*Record excerpts:*
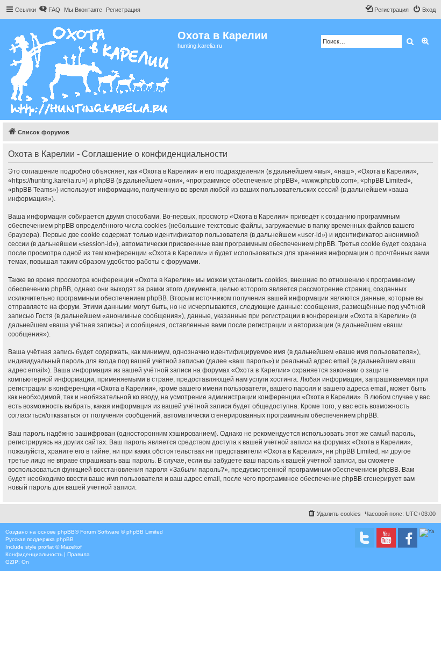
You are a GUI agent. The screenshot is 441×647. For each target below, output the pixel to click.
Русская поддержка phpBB (39, 539)
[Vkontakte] (364, 538)
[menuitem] (49, 9)
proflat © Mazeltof (60, 547)
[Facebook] (407, 538)
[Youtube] (386, 538)
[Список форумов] (90, 69)
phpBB (66, 532)
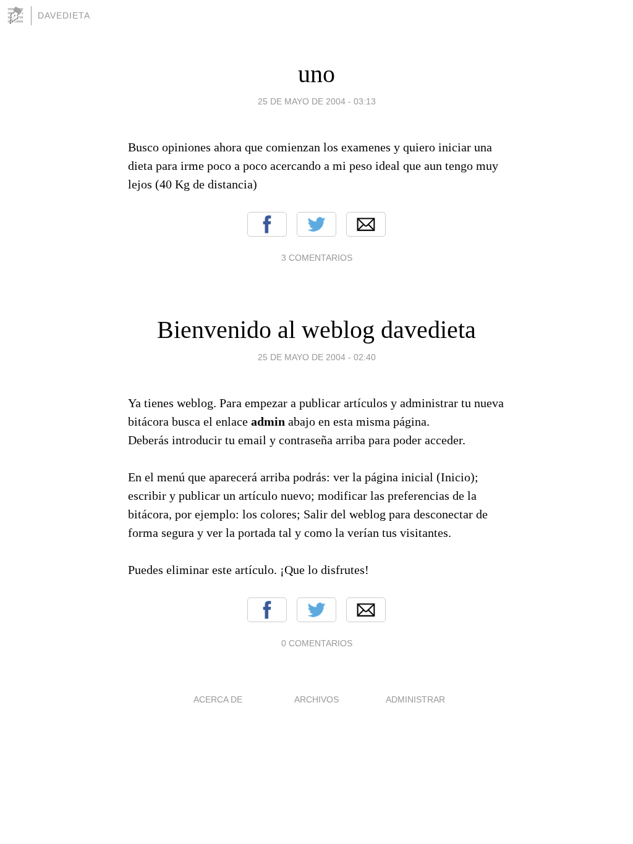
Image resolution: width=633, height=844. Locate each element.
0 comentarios (316, 643)
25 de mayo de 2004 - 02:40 (317, 357)
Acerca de (217, 699)
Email (366, 224)
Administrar (415, 699)
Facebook (267, 224)
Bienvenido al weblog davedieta (316, 330)
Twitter (316, 224)
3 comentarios (316, 258)
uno (316, 74)
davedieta (64, 15)
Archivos (316, 699)
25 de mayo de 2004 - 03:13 (317, 101)
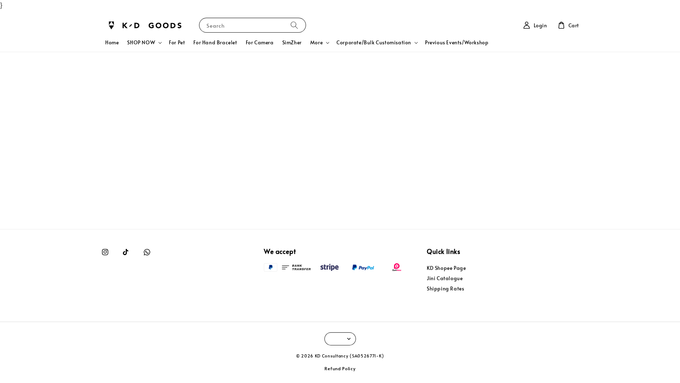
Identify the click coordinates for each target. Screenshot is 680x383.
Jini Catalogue (445, 278)
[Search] (294, 25)
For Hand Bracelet (215, 42)
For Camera (260, 42)
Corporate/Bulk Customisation (373, 42)
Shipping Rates (445, 288)
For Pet (177, 42)
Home (112, 42)
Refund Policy (339, 368)
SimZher (292, 42)
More (316, 42)
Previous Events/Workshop (456, 42)
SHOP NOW (141, 42)
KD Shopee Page (446, 268)
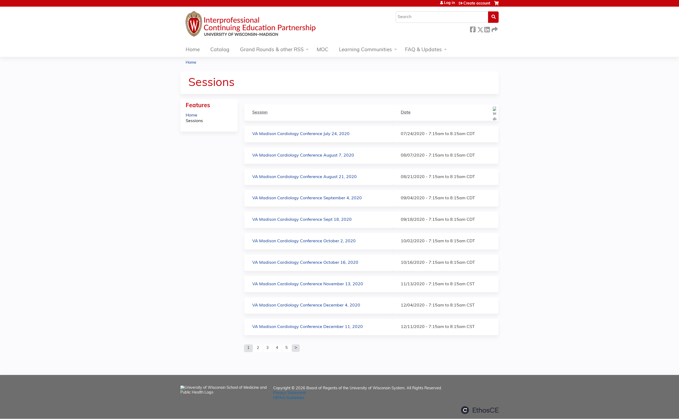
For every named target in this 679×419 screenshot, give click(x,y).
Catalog (219, 50)
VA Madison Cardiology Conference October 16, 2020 (305, 263)
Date (406, 112)
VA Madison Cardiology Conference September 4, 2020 (307, 198)
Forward (494, 28)
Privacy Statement (289, 393)
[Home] (266, 25)
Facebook (472, 28)
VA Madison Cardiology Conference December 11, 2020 (307, 327)
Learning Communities (365, 50)
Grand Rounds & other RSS (272, 50)
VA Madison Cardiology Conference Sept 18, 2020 (302, 220)
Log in (449, 3)
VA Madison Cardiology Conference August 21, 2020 (304, 177)
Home (193, 50)
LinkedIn (487, 28)
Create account (476, 4)
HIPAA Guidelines (288, 398)
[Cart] (496, 5)
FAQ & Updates (423, 50)
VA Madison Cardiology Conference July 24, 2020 (301, 134)
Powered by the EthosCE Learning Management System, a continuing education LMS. (480, 410)
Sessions (194, 121)
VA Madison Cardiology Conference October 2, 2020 (304, 241)
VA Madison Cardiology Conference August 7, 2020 (303, 155)
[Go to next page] (296, 348)
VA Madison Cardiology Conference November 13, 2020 (307, 284)
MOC (322, 50)
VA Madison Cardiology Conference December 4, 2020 (306, 305)
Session (260, 112)
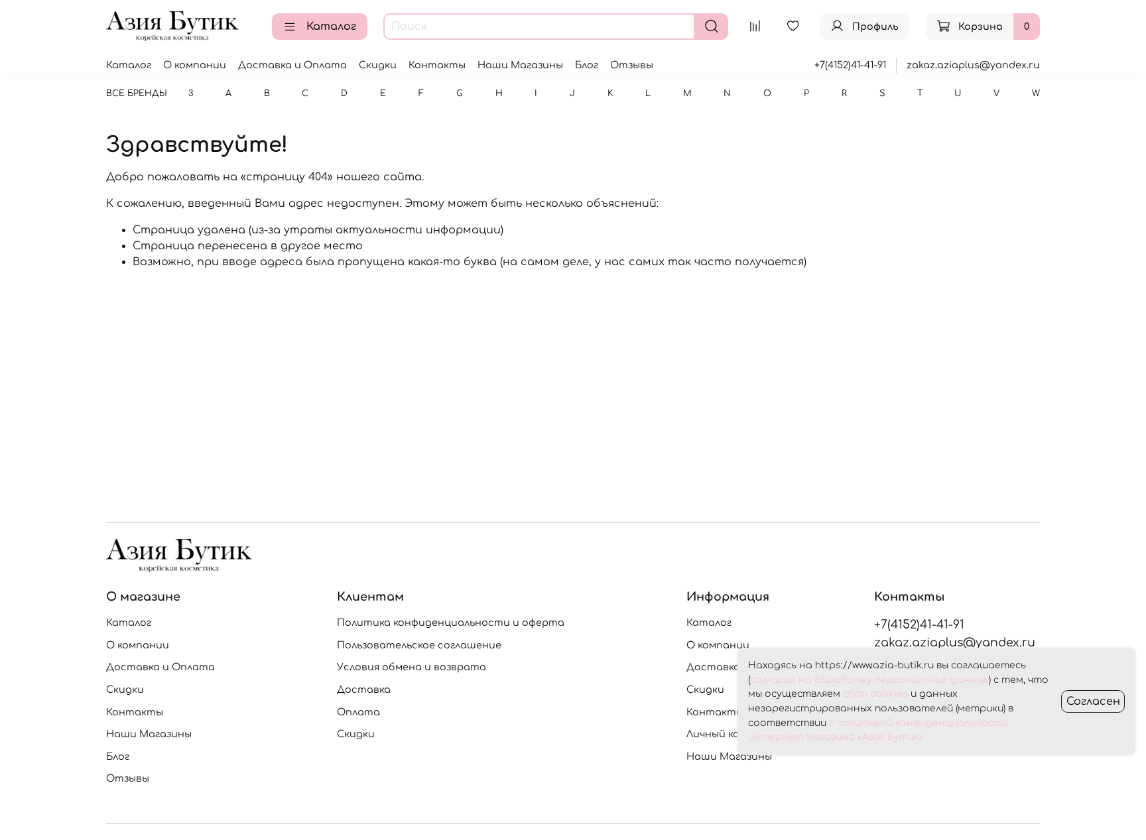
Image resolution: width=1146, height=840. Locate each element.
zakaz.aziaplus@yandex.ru (973, 65)
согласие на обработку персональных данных (869, 680)
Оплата (358, 712)
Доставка (364, 689)
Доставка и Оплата (292, 65)
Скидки (378, 65)
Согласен (1093, 701)
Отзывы (631, 65)
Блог (586, 65)
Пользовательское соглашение (419, 645)
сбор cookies (875, 694)
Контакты (437, 65)
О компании (194, 65)
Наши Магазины (520, 65)
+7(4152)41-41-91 (850, 65)
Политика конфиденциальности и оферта (450, 622)
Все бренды (136, 93)
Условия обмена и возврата (411, 667)
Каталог (331, 26)
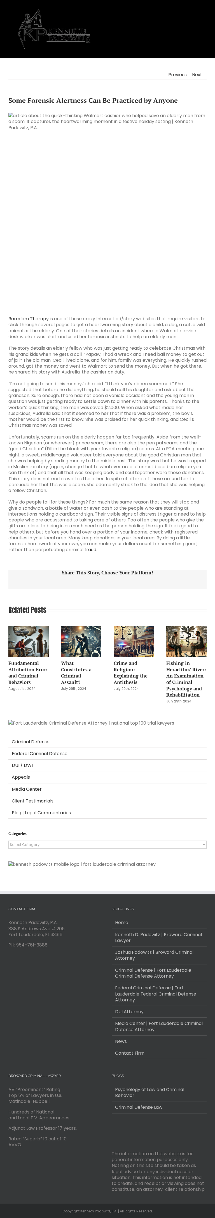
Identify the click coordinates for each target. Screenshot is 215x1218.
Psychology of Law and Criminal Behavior (149, 1093)
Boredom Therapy (28, 318)
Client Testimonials (32, 801)
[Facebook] (113, 1130)
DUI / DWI (22, 765)
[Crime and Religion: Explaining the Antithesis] (134, 629)
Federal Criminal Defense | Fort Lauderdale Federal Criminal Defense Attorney (155, 994)
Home (121, 922)
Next (197, 74)
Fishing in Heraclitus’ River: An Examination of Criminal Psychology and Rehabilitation (186, 679)
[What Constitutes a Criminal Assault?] (81, 629)
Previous (177, 74)
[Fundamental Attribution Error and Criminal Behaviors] (28, 629)
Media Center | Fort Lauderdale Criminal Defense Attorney (159, 1026)
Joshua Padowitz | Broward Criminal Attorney (154, 955)
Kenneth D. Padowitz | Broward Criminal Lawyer (158, 938)
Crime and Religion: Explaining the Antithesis (131, 672)
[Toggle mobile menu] (204, 8)
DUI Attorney (129, 1012)
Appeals (21, 777)
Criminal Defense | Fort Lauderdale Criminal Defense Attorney (153, 973)
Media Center (27, 789)
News (121, 1041)
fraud (90, 549)
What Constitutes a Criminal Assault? (76, 672)
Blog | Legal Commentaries (41, 812)
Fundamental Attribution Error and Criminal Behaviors (27, 672)
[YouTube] (121, 1130)
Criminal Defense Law (138, 1107)
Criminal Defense (31, 742)
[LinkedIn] (128, 1130)
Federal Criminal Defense (39, 753)
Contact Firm (129, 1053)
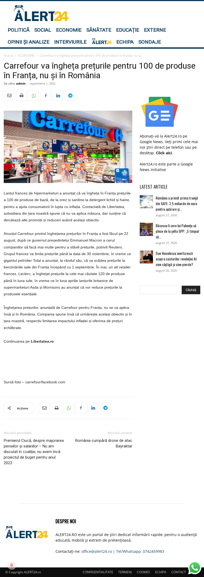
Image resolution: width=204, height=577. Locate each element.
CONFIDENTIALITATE (98, 572)
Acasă (8, 55)
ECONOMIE (69, 30)
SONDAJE (149, 42)
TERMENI (125, 572)
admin (21, 83)
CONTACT (178, 572)
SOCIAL (42, 30)
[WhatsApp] (33, 95)
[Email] (9, 95)
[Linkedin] (58, 95)
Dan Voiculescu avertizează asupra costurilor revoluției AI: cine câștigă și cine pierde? (176, 258)
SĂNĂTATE (98, 30)
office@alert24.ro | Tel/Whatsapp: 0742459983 (123, 551)
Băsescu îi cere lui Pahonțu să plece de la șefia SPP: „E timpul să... (177, 231)
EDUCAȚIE (127, 30)
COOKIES (143, 572)
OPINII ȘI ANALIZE (28, 42)
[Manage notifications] (11, 565)
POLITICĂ (18, 30)
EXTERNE (155, 30)
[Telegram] (70, 95)
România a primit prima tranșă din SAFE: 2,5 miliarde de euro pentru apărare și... (177, 203)
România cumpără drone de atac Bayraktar (103, 443)
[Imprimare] (21, 95)
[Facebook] (45, 95)
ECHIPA (125, 42)
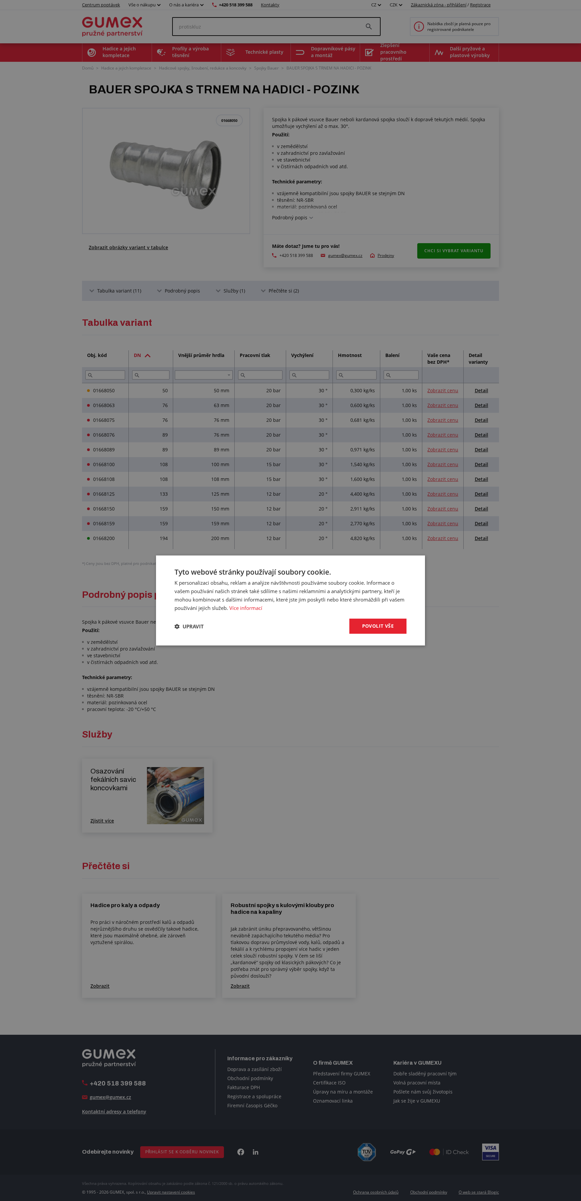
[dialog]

*Exercise aim:* Resize the section that opens with the line containing "Image resolution: width=204, height=577." and closes with the line containing "office@alert24.ro | Tel/Whatsapp: 0742459983" by rewriting every one of those lines in full. Multiply each answer coordinate by 1.85, round it to a whole number with halves going up, and leave all other text unchanged.

*Expected output:*
Image resolution: width=204, height=577. Locate each element.
CONFIDENTIALITATE (181, 1058)
Acasă (15, 102)
ECONOMIE (128, 56)
SONDAJE (276, 78)
TERMENI (231, 1058)
admin (39, 154)
CONTACT (329, 1058)
SOCIAL (78, 56)
[WhatsApp] (61, 176)
[Email] (17, 176)
[Linkedin] (107, 176)
Dan Voiculescu avertizează asupra costurilor revoluției AI: cine câștigă și cine pierde? (326, 477)
SĂNĂTATE (181, 56)
office@alert24.ro | Tel/Whatsapp: 0742459983 (228, 1019)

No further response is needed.